* _LE TEXTE_:
Sujets de bac de français 2003 de Pondichéry, annales bac série L. Objet d'étude les réécritures

Lycee francais de pondichery

 
 

Objet d'étude : les réécritures avec Sophocle, Antigone. Anouilh, Antigone et Bauchau, Antigone

Annales du bac de français 2003

Pondichéry, série L 

 

Objet d'étude : Réécritures.
 

Corpus textes :
Texte A -  Sophocle : Antigone (441 av. J.C.)
Texte B - Jean Anouilh : Antigone (1944)
Texte C - Henry Bauchau : Antigone (1997)

 

En 2003, les séries L, métropole, session de juin, ont travaillé sur un corpus de textes consacré à la réécriture avec Defoe, J. Perse, Giraudoux et Tournier

En 2002, les séries L, métropole, session de juin, ont travaillé sur un corpus de textes consacré à la poésie avec Corbière, Laforgue La Cigarette, Cendrars Académie Medrano Boileau Art poétique

 

 

Texte A - Sophocle : Antigone (vers 474 à 511).

[Créon, qui dirige Thèbes, a édicté un décret interdisant que l'on enterre Polynice, frère d'Antigone et d'Ismène, parce qu'il a porté les armes contre sa cité. Antigone a transgressé cette loi.]

CRÉON
Apprends que c'est le manque de souplesse, le plus souvent, qui nous fait trébucher. Le fer massif, si tu le durcis au feu, tu le vois presque toujours éclater et se rompre. Mais je sais aussi qu'un léger frein a bientôt raison des chevaux rétifs. Oui, l'orgueil sied mal à qui dépend du bon plaisir d'autrui. Celle-ci savait parfaitement ce qu'elle faisait quand elle s'est mise au-dessus de la loi. Son forfait accompli, elle pèche une seconde fois par outrecuidance lorsqu'elle s'en fait gloire et sourit à son œuvre. En vérité‚ de nous deux, c'est elle qui serait l'homme si je la laissais triompher impunément. Elle est ma nièce, mais me touchât-elle par le sang de plus près que tous les miens, ni elle ni sa sœur n'échapperont au châtiment capital. Car j'accuse également Ismène d'avoir comploté avec elle cette inhumation. Qu'on l'appelle : je l'ai rencontrée tout à l'heure dans le palais l'air égaré, hors d'elle. Or ceux qui trament dans l'ombre quelque mauvais dessein se trahissent toujours par leur agitation... Mais ce que je déteste, c'est qu'un coupable, quand il se voit pris sur le fait, cherche à peindre son crime en beau.
ANTIGONE
Je suis ta prisonnière; tu vas me mettre à mort : que te faut-il de plus ?
CRÉON
Rien, ce châtiment me satisfait.

* _Données de pointage pour captures d'écran_:
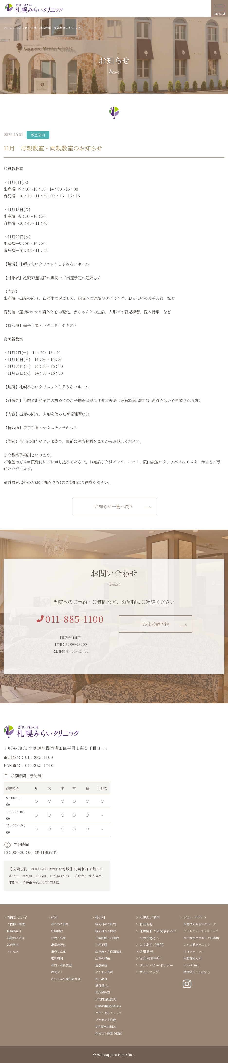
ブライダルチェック (108, 1013)
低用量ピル (102, 985)
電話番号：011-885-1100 (28, 757)
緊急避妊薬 (102, 992)
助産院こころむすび (197, 972)
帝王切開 (57, 958)
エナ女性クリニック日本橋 (201, 938)
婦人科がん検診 (105, 931)
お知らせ (146, 924)
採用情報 (146, 951)
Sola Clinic (191, 965)
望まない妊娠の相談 (108, 1033)
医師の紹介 (14, 931)
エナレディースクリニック (201, 931)
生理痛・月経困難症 (108, 951)
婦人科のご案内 (105, 924)
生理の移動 (102, 958)
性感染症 (101, 965)
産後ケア (57, 972)
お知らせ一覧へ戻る (114, 506)
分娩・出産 (58, 938)
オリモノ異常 (104, 972)
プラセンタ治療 (105, 1019)
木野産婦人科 (192, 958)
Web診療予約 (155, 624)
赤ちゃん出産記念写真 (65, 979)
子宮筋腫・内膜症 (107, 938)
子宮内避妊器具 (105, 999)
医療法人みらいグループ (200, 924)
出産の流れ (58, 944)
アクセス (13, 951)
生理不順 (101, 944)
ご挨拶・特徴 (16, 924)
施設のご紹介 (16, 938)
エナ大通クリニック (197, 944)
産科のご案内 (60, 924)
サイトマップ (149, 972)
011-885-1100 (70, 619)
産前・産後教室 (61, 965)
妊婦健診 (57, 931)
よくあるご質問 (151, 944)
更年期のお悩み (105, 1026)
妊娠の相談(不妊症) (108, 1006)
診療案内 (13, 944)
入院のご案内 (149, 917)
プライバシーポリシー (156, 965)
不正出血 (101, 979)
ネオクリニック (194, 951)
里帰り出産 (58, 951)
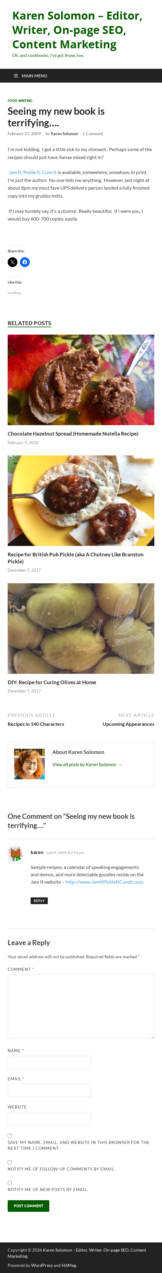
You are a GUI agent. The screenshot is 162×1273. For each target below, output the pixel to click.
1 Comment (92, 133)
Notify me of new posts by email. (48, 1189)
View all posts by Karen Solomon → (87, 764)
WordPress (42, 1265)
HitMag (69, 1265)
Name (16, 1050)
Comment (21, 969)
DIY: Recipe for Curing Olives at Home (52, 682)
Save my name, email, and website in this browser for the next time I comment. (79, 1145)
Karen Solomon (64, 133)
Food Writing (20, 100)
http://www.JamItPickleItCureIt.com (104, 882)
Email (16, 1078)
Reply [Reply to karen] (39, 900)
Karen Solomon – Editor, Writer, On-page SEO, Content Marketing (77, 30)
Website (17, 1106)
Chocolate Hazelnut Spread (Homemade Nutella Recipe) (73, 433)
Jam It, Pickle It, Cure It (32, 172)
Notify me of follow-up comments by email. (61, 1169)
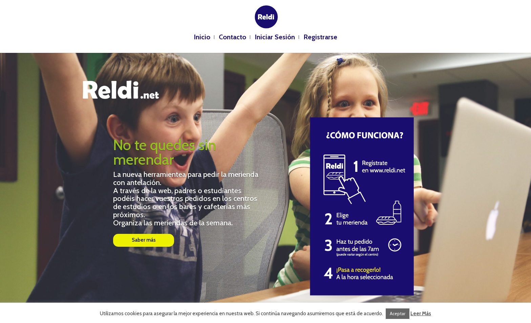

* _VOTRE TRAVAIL_:
**A)** Recopiez fidèlement un passage du texte sur Antigone, en commençant aux mots « Objet d'étude : les » et en vous arrêtant après les mots « Jean Anouilh : Antigone (1944) ».
**B)** Rédigez la suite du texte sur Antigone, à partir de la dernière phrase donnée.

* _RÉPONSES_:
**A)**
Objet d'étude : les réécritures avec Sophocle, Antigone. Anouilh, Antigone et Bauchau, Antigone

Annales du bac de français 2003

Pondichéry, série L 

 

Objet d'étude : Réécritures.
 

Corpus textes :
Texte A -  Sophocle : Antigone (441 av. J.C.)
Texte B - Jean Anouilh : Antigone (1944)

**B)**
ANTIGONE
Alors pourquoi tardes-tu ? Tout ce que tu me dis m'est odieux, - je m'en voudrais du contraire - et il n'est rien en moi qui ne te blesse. En vérité, pouvais-je m'acquérir plus d'honneur qu'en mettant mon frère au tombeau ? Tous ceux qui m'entendent oseraient m'approuver, si la crainte ne leur fermait la bouche. Car la tyrannie, entre autres privilèges, peut faire et dire ce qu'il lui plaît.
CRÉON
Tu es seule, à Thèbes, à professer de pareilles opinions.
ANTIGONE, désignant le choeur.
Ils pensent comme moi, mais ils se mordent les lèvres.
CRÉON
Ne rougis-tu pas de t'écarter du sentiment commun ?
ANTIGONE
II n'y a point de honte à honorer ceux de notre sang.

 

Texte B - Jean Anouilh  Antigone, 1944.

CRÉON, la secoue
Te tairas-tu enfin ?
ANTIGONE
Pourquoi veux-tu me faire taire ? Parce que tu sais que j'ai raison ? Tu crois que je ne lis pas dans tes yeux que tu le sais ? Tu sais que j'ai raison, mais tu ne l'avoueras jamais parce que tu es en train de défendre ton bonheur en ce moment comme un os.
CRÉON
Le tien et le mien, oui, imbécile
ANTIGONE
Vous me dégoûtez tous avec votre bonheur ! Avec votre vie qu'il faut aimer coûte que coûte. On dirait des chiens qui lèchent tout ce qu'ils trouvent. Et cette petite chance pour tous les jours, si on n'est pas trop exigeant. Moi, je veux tout, tout de suite, - et que ce soit entier - ou alors je refuse ! je ne veux pas être modeste, moi, me contenter d'un petit morceau si j'ai été bien sage. Je veux être de tout aujourd'hui et que cela soit aussi beau que quand j'étais petite - ou mourir.
CRÉON
Allez, commence, commence, comme ton père !
ANTIGONE
Comme mon père, oui ! Nous sommes de ceux qui posent les questions jusqu'au bout. Jusqu'à ce qu'il ne reste vraiment plus la petite chance d'espoir vivante, la plus petite chance d'espoir à étrangler. Nous sommes de ceux qui lui sautent dessus quand ils le rencontrent, votre espoir, votre cher espoir, votre sale espoir !
CRÉON
Tais-toi ! Si tu te voyais criant ces mots, tu es laide.

 

Texte C - Henry Bauchau : Antigone, 1997.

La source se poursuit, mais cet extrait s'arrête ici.